「議員定数削減」は政権基盤強化の試金石?
連立合意では「1割を目標に衆議院議員定数を削減するため、令和7年臨時国会において議員立法案を提出し、成立を目指す」としている。しかし、維新側が比例代表の定数を削減する方針を示したことで自民党の一部からは慎重論が根強くあるほか、野党からは反発の声が上がっている。

「今回の臨時国会の本丸は議員定数削減だ。議員定数削減ができないようであれば、本質的な改革なんてできない」と語る維新の吉村洋文代表。連立後の各党協議で維新側は比例定数を50削減する方向を示したが、自民党内でも一部からは「性急すぎる」「丁寧な議論が必要」との声も出ている。
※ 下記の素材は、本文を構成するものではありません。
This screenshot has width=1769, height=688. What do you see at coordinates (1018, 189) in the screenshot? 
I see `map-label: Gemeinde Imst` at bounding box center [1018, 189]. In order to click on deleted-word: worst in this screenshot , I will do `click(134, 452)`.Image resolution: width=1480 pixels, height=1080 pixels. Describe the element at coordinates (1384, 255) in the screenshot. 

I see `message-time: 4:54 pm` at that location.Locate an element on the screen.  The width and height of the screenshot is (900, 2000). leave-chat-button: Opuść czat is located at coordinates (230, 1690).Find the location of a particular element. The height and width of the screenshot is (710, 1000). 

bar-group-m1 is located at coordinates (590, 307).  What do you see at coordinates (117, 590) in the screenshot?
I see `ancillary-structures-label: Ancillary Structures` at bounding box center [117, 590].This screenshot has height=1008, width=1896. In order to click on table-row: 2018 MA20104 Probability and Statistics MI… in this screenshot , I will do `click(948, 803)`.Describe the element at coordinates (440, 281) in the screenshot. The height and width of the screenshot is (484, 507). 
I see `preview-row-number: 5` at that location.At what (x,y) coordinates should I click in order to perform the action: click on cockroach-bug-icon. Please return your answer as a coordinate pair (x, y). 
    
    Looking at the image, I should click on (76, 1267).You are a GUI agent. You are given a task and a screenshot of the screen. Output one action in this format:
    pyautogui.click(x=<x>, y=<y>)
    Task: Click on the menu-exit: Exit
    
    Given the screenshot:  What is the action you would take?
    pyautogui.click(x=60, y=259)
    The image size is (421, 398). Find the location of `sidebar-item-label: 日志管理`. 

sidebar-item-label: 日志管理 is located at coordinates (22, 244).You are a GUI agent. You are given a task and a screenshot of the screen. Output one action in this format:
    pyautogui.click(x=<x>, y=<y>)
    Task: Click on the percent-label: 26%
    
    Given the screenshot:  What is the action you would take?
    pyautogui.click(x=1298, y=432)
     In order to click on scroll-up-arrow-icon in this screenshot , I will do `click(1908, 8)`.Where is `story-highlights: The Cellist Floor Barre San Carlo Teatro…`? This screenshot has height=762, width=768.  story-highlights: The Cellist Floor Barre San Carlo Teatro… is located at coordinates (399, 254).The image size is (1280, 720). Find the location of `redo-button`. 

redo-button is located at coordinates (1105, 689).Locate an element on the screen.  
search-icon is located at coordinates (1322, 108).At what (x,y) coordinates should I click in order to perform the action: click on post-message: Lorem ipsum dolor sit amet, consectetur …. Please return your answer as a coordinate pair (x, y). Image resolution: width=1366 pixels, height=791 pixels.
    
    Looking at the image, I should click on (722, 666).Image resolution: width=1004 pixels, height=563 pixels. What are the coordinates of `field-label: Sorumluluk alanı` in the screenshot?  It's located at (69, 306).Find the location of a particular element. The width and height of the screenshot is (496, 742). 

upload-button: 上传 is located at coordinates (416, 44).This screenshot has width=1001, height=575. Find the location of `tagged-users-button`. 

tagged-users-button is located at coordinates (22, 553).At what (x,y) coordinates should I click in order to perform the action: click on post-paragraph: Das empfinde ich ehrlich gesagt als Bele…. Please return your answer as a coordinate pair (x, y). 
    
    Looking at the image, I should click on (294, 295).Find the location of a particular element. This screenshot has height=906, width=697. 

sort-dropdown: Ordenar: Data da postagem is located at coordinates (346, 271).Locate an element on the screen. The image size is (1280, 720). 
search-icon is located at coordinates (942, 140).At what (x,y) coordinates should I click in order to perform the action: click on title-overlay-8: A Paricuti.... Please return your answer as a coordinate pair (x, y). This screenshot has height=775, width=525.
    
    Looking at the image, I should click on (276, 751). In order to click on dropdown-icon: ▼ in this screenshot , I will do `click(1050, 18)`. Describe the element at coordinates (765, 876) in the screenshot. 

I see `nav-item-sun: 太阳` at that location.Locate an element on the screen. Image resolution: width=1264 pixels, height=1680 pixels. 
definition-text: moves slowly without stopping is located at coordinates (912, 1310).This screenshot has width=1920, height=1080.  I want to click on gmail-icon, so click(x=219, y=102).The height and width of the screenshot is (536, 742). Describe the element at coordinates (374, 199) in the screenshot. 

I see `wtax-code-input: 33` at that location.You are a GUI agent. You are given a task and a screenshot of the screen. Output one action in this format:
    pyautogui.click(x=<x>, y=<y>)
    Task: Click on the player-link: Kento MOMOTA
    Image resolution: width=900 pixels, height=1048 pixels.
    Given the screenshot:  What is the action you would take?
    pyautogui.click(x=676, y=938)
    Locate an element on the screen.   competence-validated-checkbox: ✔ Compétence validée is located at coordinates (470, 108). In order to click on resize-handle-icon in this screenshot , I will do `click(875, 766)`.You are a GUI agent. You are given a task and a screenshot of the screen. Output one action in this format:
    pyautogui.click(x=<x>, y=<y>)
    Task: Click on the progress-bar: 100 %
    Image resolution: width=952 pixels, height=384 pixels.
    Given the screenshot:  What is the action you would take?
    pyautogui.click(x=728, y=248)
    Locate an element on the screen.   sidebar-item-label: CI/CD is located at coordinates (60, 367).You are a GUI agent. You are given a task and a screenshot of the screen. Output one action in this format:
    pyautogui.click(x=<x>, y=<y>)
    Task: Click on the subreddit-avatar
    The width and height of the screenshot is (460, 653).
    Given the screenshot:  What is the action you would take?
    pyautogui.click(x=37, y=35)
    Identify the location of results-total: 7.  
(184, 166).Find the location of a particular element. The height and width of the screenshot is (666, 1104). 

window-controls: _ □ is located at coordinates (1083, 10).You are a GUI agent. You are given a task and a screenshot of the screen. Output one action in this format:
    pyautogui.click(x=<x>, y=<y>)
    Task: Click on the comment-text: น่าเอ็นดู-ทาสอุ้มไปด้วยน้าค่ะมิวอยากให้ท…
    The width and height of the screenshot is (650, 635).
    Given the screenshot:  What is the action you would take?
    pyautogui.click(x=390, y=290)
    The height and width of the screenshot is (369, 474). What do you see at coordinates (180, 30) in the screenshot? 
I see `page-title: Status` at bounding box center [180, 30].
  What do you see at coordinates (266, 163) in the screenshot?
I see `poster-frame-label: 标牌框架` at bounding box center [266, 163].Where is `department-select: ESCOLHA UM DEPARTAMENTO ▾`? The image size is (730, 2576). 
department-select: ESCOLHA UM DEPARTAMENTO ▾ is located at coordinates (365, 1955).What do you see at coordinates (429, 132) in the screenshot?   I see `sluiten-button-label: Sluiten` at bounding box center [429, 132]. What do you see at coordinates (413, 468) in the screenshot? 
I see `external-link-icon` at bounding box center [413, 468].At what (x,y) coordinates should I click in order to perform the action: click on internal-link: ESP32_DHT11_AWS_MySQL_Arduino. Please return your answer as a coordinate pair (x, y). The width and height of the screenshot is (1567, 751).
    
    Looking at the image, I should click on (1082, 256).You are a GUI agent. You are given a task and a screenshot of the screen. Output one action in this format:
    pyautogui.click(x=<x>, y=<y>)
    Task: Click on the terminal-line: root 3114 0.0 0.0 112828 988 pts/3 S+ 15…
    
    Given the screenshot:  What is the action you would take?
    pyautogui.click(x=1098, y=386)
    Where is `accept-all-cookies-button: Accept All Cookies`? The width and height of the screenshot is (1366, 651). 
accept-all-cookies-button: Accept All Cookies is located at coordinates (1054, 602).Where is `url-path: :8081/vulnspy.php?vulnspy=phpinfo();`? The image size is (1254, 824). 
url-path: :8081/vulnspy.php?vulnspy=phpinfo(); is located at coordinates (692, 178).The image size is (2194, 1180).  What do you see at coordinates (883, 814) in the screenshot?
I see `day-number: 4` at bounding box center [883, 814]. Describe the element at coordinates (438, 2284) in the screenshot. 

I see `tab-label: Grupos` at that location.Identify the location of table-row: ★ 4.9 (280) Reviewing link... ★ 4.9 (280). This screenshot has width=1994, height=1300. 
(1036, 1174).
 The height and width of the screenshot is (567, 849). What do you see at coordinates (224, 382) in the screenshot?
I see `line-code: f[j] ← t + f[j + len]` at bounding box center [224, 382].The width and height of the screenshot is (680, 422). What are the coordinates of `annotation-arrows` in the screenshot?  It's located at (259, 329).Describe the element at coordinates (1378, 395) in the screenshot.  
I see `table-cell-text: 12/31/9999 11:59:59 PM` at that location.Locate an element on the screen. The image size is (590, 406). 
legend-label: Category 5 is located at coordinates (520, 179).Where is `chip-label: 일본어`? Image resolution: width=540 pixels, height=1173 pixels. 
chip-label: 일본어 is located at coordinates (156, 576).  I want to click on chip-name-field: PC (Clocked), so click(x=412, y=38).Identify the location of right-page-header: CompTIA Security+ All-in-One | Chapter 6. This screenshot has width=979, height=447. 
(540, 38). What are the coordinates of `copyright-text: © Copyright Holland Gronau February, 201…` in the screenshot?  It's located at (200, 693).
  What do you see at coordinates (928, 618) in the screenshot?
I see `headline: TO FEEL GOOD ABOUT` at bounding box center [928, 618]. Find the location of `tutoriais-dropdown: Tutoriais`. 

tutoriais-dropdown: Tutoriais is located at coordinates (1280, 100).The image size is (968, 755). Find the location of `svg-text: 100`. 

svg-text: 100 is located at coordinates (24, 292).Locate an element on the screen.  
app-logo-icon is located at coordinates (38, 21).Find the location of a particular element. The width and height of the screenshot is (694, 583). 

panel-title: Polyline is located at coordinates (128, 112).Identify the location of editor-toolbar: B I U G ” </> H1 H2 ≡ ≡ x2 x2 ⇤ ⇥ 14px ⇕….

維新の馬場伸幸顧問も定数削減について「高市政権が短命に終わるか長期になるか、政権基盤が強くなるかどうかの試金石」と主張し、「定数削減は議員に関係することで役所は関係ない。高市総理も自民党内を説得できないと、定数削減すらできないようでは次の改革は期待できない」と牽制する。
維新側の本音はどこにあるのか。選挙制度改革の協議を担当する浦野靖人議員は「次の解散選挙があったとして、そこで定数が削減されている選挙が必ず担保されるような形を作りたい」と発言。支持率82%の高い内閣支持率を背景に早期解散の可能性も取り沙汰される中、維新としては政策実現の担保を取りたいという思惑が透ける。

一方で維新内部にも温度差がある。ある関係者は「世論調査でも定数削減は多くの国民が賛成と支持されているというが、リアルは『反対ではない』が正しい反応。関心があるかと聞かれれば『ない』と答える人が大半だと思う」と指摘する。
維新がかねてより実現を目指しているのが、「副首都構想」と「社会保障改革」。議員定数削減よりも遙かにエネルギーが求められる、吉村代表の言うところの「2本の矢」を実行することができるのか。定数削減の議論の行く末が、自維連立の将来を占う試金石となりそうだ。